PABAU: Privacy Analysis of Biometric API Usage

TL;DR

This paper introduces PABAU, a method that analyzes biometric API usage to categorize privacy-related behaviors, aiding organizations in assessing biometric data privacy and supporting legal compliance.

Contribution

PABAU is a novel semantic analysis technique that automatically detects and categorizes biometric API usage based on privacy behavior, bridging technical and non-technical understanding.

Findings

Effective detection and categorization of biometric API usage.

Supports rapid privacy assessment for organizations.

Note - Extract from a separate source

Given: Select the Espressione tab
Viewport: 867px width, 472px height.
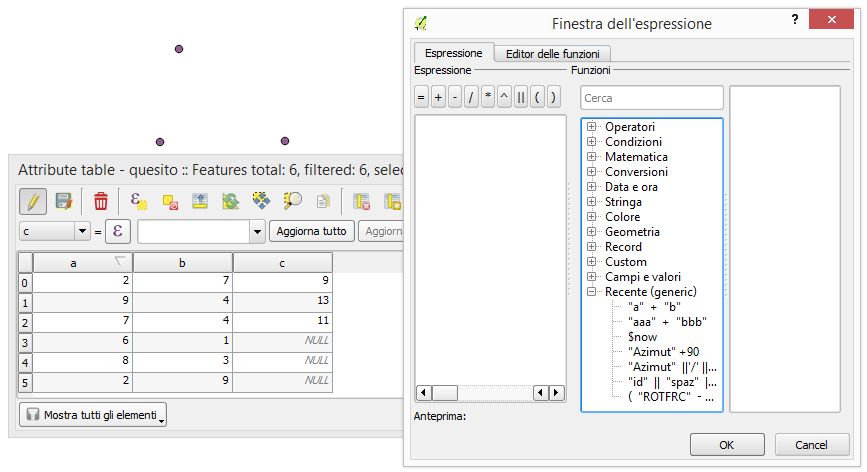Looking at the screenshot, I should click(x=453, y=53).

Facilitates legal documentation and compliance processes.

Abstract

Biometric data privacy is becoming a major concern for many organizations in the age of big data, particularly in the ICT sector, because it may be easily exploited in apps. Most apps utilize biometrics by accessing common application programming interfaces (APIs); hence, we aim to categorize their usage. The categorization based on behavior may be closely correlated with the sensitive processing of a user's biometric data, hence highlighting crucial biometric data privacy assessment concerns. We propose PABAU, Privacy Analysis of Biometric API Usage. PABAU learns semantic features of methods in biometric APIs and uses them to detect and categorize the usage of biometric API implementation in the software according to their privacy-related behaviors. This technique bridges the communication and background knowledge gap between technical and non-technical individuals in organizations by providing an automated method for both parties to acquire a rapid understanding of the essential behaviors of biometric API in apps, as well as future support to data protection officers (DPO) with legal documentation, such as conducting a Data Protection Impact Assessment (DPIA).